Please reproduce each line of the data below as it stands.

▶ [RECORDS TO USE]:
———
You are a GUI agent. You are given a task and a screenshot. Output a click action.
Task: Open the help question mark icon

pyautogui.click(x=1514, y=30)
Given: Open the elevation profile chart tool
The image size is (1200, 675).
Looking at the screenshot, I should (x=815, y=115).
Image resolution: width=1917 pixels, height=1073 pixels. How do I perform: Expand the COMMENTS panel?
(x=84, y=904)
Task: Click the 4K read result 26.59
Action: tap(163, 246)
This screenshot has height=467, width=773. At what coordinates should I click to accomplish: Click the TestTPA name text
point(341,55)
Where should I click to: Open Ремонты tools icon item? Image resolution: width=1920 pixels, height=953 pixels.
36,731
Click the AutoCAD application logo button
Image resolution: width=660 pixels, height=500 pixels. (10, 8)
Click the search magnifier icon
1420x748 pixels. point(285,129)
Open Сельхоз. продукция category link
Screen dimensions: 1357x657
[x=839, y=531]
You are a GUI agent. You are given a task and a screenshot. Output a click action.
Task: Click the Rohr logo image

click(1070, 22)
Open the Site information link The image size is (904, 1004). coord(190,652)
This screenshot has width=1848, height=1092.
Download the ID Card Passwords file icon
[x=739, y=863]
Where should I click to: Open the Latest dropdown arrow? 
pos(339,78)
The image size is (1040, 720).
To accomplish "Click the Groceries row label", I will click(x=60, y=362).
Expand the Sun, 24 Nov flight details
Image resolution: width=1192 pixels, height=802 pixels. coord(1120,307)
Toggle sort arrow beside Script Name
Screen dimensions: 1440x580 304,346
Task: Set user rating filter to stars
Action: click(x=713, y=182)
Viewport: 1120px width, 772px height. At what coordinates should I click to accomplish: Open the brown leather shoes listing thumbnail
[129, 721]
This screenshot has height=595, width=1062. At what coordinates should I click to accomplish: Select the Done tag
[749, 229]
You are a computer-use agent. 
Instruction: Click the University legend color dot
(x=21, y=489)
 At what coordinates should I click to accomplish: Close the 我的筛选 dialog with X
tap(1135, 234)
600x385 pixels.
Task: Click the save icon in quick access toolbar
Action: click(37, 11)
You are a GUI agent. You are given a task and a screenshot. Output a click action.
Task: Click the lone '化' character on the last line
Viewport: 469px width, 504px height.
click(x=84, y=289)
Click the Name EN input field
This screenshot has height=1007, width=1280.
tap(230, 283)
———
▶ [ANSWER TO THIS PROBLEM]:
You are a GUI agent. You are given a task and a screenshot. Output a click action.
Task: Open the help question mark icon

pyautogui.click(x=1514, y=30)
Given: Open the elevation profile chart tool
The image size is (1200, 675).
Looking at the screenshot, I should (x=815, y=115).
Image resolution: width=1917 pixels, height=1073 pixels. How do I perform: Expand the COMMENTS panel?
(x=84, y=904)
Task: Click the 4K read result 26.59
Action: tap(163, 246)
This screenshot has height=467, width=773. At what coordinates should I click to accomplish: Click the TestTPA name text
point(341,55)
Where should I click to: Open Ремонты tools icon item? Image resolution: width=1920 pixels, height=953 pixels.
36,731
Click the AutoCAD application logo button
Image resolution: width=660 pixels, height=500 pixels. (10, 8)
Click the search magnifier icon
1420x748 pixels. point(285,129)
Open Сельхоз. продукция category link
Screen dimensions: 1357x657
[x=839, y=531]
You are a GUI agent. You are given a task and a screenshot. Output a click action.
Task: Click the Rohr logo image

click(1070, 22)
Open the Site information link The image size is (904, 1004). coord(190,652)
This screenshot has width=1848, height=1092.
Download the ID Card Passwords file icon
[x=739, y=863]
Where should I click to: Open the Latest dropdown arrow? 
pos(339,78)
The image size is (1040, 720).
To accomplish "Click the Groceries row label", I will click(x=60, y=362).
Expand the Sun, 24 Nov flight details
Image resolution: width=1192 pixels, height=802 pixels. coord(1120,307)
Toggle sort arrow beside Script Name
Screen dimensions: 1440x580 304,346
Task: Set user rating filter to stars
Action: click(x=713, y=182)
Viewport: 1120px width, 772px height. At what coordinates should I click to accomplish: Open the brown leather shoes listing thumbnail
[129, 721]
This screenshot has height=595, width=1062. At what coordinates should I click to accomplish: Select the Done tag
[749, 229]
You are a computer-use agent. 
Instruction: Click the University legend color dot
(x=21, y=489)
 At what coordinates should I click to accomplish: Close the 我的筛选 dialog with X
tap(1135, 234)
600x385 pixels.
Task: Click the save icon in quick access toolbar
Action: click(37, 11)
You are a GUI agent. You are given a task and a screenshot. Output a click action.
Task: Click the lone '化' character on the last line
Viewport: 469px width, 504px height.
click(x=84, y=289)
Click the Name EN input field
This screenshot has height=1007, width=1280.
tap(230, 283)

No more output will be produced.